• Short exercise 1
In the plasma text, what is the most important property of plasma for welding?
• Short exercise 2
Quote the plasma text word for word, starting with "When energy (heat)" and going on through "the plasma state.".

• Selection
========

Plasma: The Fourth State of Matter

The term plasma refers to a gas that has been sufficiently ionized to conduct an electrical current. As we see matter in the world around us, we are usually conscious of its existence in three states . . . solid, liquid and gas. We are all aware of the difference between solids, liquids, and gases, and the fact that increasing the temperature changes a material from one state to another. When enough energy is applied to a gas, this will cause an ionization of the gases atomic structure. This process is visible to us in the form of fluorescent lighting in our homes and offices, lightning in the night sky, or even our very sun. Most of the visible universe is a type of plasma.

When energy (heat) is added to a material in a gaseous state, the temperature of the gas keeps increasing. If enough energy s added, the temperature becomes high enough that the gas no longer exists as individual molecules. The molecules come apart and the material made up of individual atoms, if the temperature is further increased, the atoms will then lose electrons and become ions. This material then consists of a combination of ions (with a positive charge) and free electrons. Under these conditions, the matter now exists in a fourth state . . . the plasma state.

Plasma has many properties that are similar to those of a gas but also some special properties that make it unique. The most important property of the plasma, as far as welding is concerned, is that it contains free electrons which allows it to easily carry an electrical current. The plasma welding process does not have an exclusive on the use of plasma as it also exists in all other arc welding processes. Plasma welding utilizes the developed hot gases to provide unique benefits to the welding operation.

PLASMA ARC WELDING
Plasma arc welding (PAW) is a welding process that heats an inert gas to an extremely high temperature so that the gas becomes ionized and electrically conductive. This plasma gas is constricted into a column by an orifice placed downstream of the electrode which is
protected inside the nozzle of torch. The plasma is used to transfer an electric arc to the workpiece to obtain the melting and coalescence of most metals and to constrict the arc during the welding process.

========

[A run of records]
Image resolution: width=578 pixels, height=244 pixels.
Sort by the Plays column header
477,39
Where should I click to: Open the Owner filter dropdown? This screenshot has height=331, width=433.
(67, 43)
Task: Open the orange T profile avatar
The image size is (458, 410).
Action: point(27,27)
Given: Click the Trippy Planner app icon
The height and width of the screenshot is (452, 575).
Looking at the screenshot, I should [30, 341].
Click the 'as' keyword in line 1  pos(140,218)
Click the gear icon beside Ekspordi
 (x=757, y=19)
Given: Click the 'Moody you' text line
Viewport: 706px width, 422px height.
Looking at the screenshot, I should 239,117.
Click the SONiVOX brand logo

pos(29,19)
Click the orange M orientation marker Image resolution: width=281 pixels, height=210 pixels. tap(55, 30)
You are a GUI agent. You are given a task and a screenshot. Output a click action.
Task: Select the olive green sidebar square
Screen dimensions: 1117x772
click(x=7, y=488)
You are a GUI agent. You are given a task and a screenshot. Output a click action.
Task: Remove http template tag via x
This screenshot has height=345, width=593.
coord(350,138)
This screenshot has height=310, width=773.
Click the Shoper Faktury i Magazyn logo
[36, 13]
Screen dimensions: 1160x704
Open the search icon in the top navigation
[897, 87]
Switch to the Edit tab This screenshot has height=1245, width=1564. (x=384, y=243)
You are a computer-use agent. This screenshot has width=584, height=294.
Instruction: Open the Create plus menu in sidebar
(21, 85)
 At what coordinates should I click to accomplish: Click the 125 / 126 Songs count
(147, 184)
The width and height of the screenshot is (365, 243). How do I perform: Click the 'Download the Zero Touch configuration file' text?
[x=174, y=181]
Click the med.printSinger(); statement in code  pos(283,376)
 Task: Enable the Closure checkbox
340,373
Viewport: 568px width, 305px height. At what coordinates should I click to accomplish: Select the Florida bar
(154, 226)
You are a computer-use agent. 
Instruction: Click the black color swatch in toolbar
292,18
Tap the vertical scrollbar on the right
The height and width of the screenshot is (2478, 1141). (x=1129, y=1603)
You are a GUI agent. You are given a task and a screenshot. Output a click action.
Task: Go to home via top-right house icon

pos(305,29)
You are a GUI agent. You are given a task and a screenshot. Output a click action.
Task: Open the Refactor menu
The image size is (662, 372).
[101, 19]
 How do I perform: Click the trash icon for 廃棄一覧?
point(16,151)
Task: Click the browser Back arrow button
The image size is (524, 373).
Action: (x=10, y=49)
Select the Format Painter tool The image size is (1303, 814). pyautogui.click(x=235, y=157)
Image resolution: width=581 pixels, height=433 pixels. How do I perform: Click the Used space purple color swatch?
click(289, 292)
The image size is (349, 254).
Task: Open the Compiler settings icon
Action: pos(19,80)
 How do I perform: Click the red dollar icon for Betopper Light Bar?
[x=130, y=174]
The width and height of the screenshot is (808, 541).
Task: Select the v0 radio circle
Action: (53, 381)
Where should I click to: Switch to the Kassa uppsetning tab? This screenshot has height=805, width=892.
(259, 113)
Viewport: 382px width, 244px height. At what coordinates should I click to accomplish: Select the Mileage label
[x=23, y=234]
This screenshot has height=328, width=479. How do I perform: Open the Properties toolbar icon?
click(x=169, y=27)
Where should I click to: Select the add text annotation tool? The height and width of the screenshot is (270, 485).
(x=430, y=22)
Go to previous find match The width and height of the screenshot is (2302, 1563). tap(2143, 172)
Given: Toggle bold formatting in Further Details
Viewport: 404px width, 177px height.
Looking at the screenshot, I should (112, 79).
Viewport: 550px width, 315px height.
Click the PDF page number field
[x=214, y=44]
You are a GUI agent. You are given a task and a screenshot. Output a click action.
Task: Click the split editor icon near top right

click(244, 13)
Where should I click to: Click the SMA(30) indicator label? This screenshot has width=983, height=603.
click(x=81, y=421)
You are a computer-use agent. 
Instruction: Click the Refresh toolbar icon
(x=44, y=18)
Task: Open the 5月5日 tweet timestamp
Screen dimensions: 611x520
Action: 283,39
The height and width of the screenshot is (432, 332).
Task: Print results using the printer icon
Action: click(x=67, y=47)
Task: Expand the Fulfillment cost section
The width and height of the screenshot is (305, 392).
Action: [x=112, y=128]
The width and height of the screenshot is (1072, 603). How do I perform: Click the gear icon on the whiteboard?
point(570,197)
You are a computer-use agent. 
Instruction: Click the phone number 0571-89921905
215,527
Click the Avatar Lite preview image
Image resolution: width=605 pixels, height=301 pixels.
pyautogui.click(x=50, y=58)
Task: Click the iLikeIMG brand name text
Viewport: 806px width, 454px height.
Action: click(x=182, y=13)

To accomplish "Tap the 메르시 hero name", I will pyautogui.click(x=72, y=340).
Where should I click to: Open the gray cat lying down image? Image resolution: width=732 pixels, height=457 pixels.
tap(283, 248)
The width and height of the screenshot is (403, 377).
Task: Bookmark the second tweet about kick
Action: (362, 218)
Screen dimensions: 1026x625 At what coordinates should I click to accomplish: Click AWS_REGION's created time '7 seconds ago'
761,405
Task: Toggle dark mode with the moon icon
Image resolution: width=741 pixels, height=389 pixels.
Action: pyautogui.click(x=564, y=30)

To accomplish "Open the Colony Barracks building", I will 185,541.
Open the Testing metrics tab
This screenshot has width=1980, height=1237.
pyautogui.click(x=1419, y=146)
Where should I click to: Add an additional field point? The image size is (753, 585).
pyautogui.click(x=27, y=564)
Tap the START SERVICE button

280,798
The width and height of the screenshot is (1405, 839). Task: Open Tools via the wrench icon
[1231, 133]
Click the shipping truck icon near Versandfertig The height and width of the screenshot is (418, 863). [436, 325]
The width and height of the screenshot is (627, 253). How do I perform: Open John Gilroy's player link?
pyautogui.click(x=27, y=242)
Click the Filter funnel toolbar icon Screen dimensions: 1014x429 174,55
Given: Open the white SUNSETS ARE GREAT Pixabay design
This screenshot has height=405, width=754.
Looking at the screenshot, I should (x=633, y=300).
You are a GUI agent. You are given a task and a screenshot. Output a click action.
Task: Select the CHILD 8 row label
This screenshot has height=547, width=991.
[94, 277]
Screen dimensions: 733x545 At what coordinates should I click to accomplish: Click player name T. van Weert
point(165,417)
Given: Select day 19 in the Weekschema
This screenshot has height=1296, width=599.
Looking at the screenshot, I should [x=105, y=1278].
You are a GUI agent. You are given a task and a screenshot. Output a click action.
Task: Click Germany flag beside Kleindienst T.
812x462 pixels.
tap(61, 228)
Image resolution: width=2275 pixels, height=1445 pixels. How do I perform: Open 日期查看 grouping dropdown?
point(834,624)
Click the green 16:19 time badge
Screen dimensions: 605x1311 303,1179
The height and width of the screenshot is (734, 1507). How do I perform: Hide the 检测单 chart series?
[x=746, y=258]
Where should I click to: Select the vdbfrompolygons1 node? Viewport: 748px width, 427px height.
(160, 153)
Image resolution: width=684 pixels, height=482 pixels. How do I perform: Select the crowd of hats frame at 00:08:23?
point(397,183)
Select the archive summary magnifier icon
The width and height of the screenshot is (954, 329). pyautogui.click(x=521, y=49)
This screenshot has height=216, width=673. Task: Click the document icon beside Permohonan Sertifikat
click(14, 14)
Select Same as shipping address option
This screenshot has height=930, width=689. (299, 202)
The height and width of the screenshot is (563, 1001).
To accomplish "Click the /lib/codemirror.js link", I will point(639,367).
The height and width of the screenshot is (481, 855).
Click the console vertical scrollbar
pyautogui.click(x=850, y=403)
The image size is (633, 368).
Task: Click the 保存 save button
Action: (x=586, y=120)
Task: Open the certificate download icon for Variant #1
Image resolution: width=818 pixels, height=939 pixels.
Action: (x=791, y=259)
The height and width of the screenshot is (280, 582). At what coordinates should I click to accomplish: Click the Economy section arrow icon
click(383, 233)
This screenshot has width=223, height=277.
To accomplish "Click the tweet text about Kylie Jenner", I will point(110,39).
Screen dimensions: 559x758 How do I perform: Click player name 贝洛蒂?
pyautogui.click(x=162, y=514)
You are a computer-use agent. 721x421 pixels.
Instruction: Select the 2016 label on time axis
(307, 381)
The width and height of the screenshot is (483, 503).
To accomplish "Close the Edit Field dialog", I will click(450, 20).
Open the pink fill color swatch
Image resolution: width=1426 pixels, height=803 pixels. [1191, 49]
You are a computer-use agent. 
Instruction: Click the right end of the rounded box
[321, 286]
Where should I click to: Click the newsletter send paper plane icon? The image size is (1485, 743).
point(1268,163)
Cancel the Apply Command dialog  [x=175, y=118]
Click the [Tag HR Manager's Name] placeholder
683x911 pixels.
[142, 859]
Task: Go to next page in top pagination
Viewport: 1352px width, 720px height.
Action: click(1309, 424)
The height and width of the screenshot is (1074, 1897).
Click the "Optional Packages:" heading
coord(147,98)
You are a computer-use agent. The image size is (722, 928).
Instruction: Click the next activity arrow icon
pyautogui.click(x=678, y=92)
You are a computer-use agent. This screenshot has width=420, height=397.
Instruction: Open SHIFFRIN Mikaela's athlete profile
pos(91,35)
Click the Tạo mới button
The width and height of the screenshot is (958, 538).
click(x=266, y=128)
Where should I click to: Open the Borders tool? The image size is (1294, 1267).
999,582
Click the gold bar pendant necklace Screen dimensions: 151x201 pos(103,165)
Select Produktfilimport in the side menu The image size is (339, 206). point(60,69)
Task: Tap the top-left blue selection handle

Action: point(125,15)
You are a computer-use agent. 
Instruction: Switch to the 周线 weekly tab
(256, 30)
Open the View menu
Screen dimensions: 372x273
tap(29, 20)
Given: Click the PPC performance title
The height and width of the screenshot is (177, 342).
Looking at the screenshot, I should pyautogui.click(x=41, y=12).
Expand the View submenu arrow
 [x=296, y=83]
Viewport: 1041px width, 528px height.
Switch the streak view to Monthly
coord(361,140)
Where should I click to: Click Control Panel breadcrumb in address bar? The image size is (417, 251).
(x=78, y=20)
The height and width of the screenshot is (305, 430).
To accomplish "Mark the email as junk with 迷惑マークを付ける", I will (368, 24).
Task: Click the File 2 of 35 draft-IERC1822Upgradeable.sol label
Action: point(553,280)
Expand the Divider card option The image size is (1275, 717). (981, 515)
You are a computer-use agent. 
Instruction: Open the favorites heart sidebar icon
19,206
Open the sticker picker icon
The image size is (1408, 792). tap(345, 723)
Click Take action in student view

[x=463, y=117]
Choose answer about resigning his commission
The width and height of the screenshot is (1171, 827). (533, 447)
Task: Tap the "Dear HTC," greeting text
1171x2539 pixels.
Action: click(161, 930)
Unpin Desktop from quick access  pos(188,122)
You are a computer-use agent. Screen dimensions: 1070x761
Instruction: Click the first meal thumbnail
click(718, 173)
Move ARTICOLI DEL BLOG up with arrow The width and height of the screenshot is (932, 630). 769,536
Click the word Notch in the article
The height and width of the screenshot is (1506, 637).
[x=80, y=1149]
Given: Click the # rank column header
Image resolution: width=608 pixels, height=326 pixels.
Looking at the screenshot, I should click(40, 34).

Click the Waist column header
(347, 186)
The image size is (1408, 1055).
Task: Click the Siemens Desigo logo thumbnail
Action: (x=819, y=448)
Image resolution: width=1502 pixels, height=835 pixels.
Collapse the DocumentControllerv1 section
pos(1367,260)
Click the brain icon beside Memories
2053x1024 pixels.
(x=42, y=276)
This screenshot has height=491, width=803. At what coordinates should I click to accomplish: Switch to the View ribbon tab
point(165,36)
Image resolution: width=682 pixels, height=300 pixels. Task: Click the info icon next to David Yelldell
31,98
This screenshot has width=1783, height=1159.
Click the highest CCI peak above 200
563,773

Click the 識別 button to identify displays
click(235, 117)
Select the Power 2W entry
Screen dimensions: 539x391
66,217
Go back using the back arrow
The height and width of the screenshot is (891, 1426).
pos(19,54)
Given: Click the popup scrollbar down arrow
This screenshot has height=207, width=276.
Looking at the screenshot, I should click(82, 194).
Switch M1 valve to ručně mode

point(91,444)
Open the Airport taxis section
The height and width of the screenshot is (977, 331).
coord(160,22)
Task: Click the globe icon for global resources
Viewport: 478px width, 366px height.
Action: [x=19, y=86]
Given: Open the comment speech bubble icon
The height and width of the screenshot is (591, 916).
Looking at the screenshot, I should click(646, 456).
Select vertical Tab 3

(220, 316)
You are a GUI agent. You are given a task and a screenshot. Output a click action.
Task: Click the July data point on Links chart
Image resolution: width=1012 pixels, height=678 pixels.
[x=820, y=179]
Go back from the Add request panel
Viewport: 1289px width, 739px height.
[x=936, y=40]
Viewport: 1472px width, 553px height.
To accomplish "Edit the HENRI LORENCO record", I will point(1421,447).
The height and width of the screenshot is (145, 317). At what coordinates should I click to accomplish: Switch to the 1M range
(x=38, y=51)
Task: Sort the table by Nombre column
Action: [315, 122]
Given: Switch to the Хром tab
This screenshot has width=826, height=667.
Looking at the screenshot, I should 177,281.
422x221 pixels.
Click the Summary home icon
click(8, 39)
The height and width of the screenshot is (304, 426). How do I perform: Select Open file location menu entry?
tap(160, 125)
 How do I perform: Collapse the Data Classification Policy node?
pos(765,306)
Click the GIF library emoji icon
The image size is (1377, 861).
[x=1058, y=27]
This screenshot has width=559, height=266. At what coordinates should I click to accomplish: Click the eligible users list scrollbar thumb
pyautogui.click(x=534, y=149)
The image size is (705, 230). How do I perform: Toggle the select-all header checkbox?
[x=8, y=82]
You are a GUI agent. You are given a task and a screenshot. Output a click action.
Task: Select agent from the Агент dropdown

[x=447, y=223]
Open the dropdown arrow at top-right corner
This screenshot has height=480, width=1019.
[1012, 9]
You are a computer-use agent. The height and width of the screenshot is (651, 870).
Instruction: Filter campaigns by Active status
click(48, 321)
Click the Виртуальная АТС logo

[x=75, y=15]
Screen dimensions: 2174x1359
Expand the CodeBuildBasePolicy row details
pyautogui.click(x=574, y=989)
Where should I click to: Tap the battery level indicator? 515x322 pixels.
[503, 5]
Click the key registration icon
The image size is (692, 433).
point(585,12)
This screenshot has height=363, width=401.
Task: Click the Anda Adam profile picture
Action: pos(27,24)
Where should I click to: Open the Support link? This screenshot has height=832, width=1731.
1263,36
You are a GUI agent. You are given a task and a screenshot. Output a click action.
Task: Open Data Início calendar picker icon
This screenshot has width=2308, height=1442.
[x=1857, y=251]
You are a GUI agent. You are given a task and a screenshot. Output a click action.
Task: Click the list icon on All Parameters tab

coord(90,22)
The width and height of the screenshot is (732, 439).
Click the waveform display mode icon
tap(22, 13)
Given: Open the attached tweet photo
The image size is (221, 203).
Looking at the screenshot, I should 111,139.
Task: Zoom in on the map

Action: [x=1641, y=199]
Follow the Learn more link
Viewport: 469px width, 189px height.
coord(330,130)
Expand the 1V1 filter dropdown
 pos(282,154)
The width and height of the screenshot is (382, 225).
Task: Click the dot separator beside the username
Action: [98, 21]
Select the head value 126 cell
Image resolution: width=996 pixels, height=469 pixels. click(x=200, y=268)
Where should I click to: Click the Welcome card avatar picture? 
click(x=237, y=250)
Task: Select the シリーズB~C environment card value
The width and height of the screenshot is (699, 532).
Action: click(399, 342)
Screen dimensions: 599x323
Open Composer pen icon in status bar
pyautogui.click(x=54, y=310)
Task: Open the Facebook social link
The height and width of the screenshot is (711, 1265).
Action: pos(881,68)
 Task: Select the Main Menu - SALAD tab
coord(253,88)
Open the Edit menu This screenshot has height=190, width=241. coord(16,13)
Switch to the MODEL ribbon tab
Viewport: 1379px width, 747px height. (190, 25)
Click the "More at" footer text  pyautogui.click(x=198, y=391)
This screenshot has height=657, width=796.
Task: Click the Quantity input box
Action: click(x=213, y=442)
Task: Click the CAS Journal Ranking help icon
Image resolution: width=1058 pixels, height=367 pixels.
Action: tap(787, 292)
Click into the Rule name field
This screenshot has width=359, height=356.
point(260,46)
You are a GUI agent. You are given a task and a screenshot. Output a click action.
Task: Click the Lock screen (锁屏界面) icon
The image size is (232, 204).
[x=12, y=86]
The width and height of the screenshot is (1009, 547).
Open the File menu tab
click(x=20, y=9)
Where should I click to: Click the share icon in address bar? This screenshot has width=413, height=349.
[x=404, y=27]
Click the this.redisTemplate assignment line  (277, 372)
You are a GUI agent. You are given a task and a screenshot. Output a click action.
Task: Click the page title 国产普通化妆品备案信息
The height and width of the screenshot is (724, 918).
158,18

========

• Correct answer 1
It contains free electrons, which let it easily carry an electrical current.

• Correct answer 2
When energy (heat) is added to a material in a gaseous state, the temperature of the gas keeps increasing. If enough energy s added, the temperature becomes high enough that the gas no longer exists as individual molecules. The molecules come apart and the material made up of individual atoms, if the temperature is further increased, the atoms will then lose electrons and become ions. This material then consists of a combination of ions (with a positive charge) and free electrons. Under these conditions, the matter now exists in a fourth state . . . the plasma state.